The next decade, between 1993 and 2003, was crucial.

"The administration, both central and state, is a big stumbling block for change. They resisted all overtures we made so that they could maintain the status quo," insists Wilson.

For instance, under the 1993 Act, most states would claim that since they had no dry latrines there was no question of demolishing them.

"Officers would deny data and refute facts. It was a constant, frustrating battle then and continues to be so today."

When the states began refuting deaths caused by sewage accidents and inhaling poisonous gases, Wilson enlisted volunteers to estimate the number of deaths and report them. "But this approach also meant that human life was merely being represented as data. It did not address how we could prevent these deaths," he says.

This prompted him to hop on to a train to New Delhi in 1993 with a general compartment ticket.

"I thought I would file a case in the Supreme Court. But, of course, reaching Delhi opened my eyes to how complicated it is to get just the paperwork done," he says. His gumption did not go unrewarded, though.

He met several like-minded people in Delhi, including lawyers willing to guide him. With advocacy groups, manual scavengers and activists, he filed a public interest litigation in the Supreme Court that year naming all states and government departments -- the Railways, Defence, the Judiciary and Education - as violators of the Manual Scavenging Prohibition Act.
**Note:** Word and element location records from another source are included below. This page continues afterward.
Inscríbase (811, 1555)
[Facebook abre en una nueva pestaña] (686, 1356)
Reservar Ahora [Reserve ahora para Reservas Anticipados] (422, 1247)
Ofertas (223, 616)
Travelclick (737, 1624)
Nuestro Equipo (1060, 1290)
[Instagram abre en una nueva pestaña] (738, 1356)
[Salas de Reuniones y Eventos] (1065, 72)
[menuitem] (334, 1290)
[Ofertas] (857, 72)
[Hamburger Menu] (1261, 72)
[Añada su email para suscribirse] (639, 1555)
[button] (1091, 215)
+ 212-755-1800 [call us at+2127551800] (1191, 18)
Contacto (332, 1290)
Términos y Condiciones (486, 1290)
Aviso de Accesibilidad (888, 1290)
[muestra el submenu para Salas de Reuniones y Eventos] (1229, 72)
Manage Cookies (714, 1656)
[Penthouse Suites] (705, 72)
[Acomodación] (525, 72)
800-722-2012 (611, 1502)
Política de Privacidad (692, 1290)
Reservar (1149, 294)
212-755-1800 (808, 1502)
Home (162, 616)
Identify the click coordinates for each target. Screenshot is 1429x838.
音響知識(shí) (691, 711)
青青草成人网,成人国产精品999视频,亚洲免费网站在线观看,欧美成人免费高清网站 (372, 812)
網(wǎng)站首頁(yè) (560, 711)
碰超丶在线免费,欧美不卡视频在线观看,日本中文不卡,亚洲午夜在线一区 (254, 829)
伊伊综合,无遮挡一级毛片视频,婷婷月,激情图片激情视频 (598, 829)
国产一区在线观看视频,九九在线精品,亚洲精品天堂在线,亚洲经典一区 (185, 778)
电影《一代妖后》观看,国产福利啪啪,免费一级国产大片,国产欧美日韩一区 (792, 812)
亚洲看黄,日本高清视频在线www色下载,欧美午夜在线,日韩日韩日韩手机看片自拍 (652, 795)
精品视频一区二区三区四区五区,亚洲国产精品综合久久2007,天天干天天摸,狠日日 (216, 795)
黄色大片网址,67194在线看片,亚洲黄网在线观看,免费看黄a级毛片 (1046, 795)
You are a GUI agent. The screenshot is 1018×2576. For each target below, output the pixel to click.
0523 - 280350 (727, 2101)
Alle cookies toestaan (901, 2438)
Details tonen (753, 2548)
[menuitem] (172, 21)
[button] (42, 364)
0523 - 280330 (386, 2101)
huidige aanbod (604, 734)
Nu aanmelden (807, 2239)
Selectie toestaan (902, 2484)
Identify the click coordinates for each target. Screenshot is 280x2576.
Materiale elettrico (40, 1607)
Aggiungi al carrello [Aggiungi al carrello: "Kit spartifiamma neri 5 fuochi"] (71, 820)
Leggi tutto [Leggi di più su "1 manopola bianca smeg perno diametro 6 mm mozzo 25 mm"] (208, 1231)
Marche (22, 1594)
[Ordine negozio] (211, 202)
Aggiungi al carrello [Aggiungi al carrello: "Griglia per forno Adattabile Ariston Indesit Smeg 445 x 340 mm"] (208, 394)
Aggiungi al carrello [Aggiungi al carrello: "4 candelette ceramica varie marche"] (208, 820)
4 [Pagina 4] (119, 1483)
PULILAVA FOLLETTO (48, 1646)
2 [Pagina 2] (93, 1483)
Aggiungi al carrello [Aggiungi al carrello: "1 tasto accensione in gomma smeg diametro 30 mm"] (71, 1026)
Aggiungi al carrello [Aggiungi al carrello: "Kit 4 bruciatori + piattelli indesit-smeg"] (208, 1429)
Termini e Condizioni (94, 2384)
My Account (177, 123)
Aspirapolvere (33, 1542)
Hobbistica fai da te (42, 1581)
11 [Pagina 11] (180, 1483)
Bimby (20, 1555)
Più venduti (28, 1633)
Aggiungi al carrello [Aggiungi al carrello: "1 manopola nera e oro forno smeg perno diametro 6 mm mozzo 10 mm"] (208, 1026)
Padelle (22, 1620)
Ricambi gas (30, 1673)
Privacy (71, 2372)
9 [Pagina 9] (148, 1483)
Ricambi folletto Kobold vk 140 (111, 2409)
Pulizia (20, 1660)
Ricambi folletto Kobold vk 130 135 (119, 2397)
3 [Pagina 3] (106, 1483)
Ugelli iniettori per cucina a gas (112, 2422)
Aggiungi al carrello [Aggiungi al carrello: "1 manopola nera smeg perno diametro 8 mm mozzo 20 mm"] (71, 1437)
The case is still sub judice.

The law was replaced with the Prohibition of Employment as Manual Scavengers and their Rehabilitation Act, 2013, which was to have a wider scope and impose greater penalties than the 1993 law.

Activists like Wilson have repeatedly pointed out that the new Act is an update only in name. Without specifying a solid implementation mechanism, laws like this are just lip service, he believes.

Wilson has been relentless with his questions -- many seem obvious, such as why the Indian Railways continues to employ manual scavengers. His forthright questions are neither naïve nor hostile, but they make one shift in one's seat.

"I will never forget the attitude of politicians and bureaucrats," he says. "They would sit with their arms crossed, with a bored expression, and ask me, 'Haan, toh kya karna chahiye humein? (So tell us, what should we be doing?)' Basically, what they are saying is that we cleaned their s*** for these many years and now we must find a way out of it. This is just another form of modern slavery."

His passionate work has not gone unnoticed, though.

After he was conferred the prestigious Ramon Magsaysay Award in 2016, he was at the forefront of the India Sanitech Forum in 2017, a platform for tech innovators to showcase automation models for sewage cleaning.

Wilson also advises academics at leading institutes, such as the Indian Institute of Technology Bombay, on designing sewage-cleaning machines that eliminate the need for exposure to deadly gases and infections.

In 2014, an IAS officer thought Wilson's work was done -- the prime minister had announced the Swachh Bharat Abhiyan on October 2. "He told me, 'Bezwada aap le lo (You should retire now, Bezwada)'," he laughs.

"Four years later, here we are. Nothing has changed."

Just between January 1, 2017 and September 18, 2018, one manual scavenger has died every five days.

"Do you see what's happening here? We are purposely missing the point," says Wilson. And yet, his gumption has not waned nor his resolve weakened.